* _Exercise aim_:
Retype all the records below exactly as they are, with no image carried over.

====================

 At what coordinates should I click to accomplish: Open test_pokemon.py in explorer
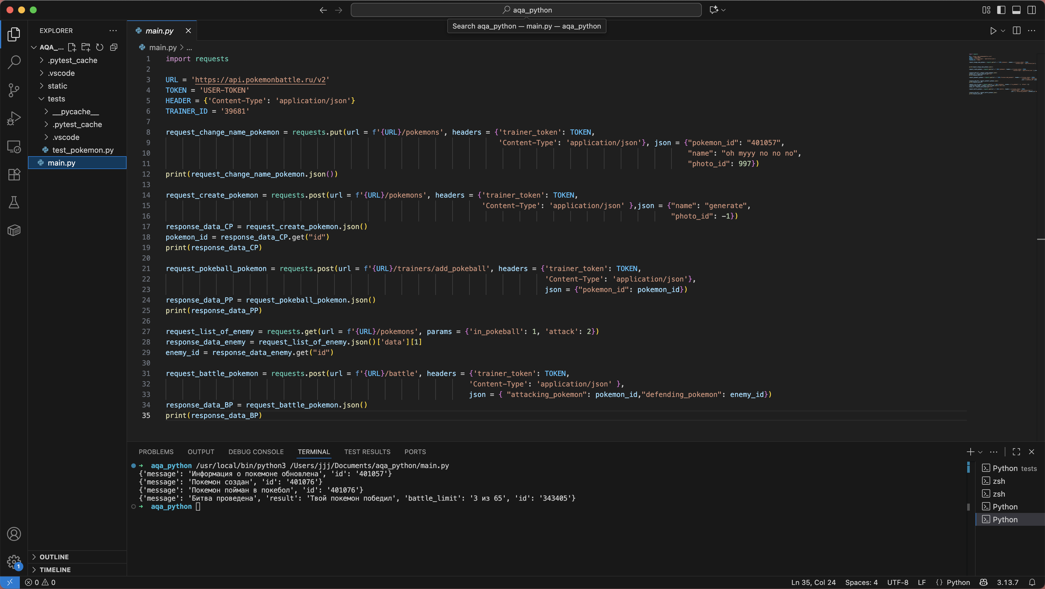[x=83, y=150]
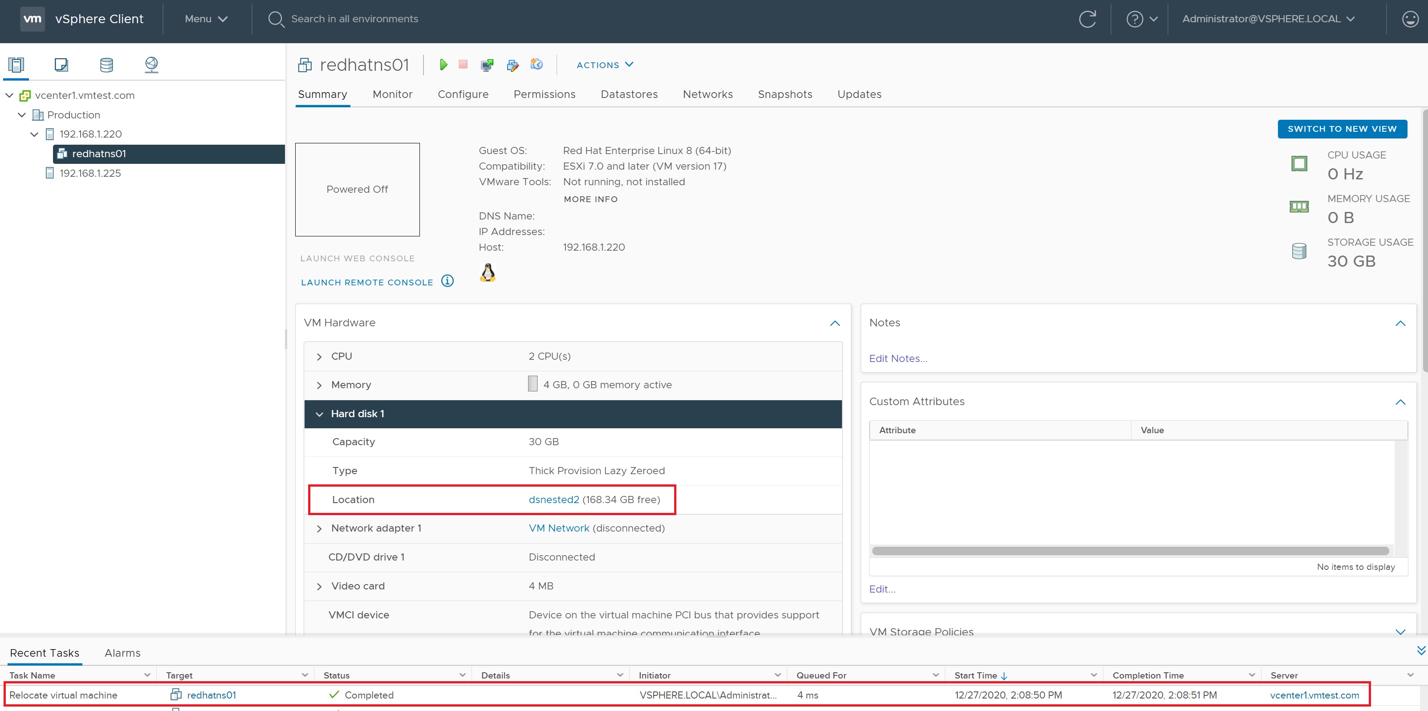Screen dimensions: 1428x711
Task: Click the refresh icon in header
Action: [1087, 19]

====================

* _Answer space_:
 At what coordinates should I click to accomplish: Open test_pokemon.py in explorer
[x=83, y=150]
Screen dimensions: 1428x711
Task: Click the refresh icon in header
Action: [1087, 19]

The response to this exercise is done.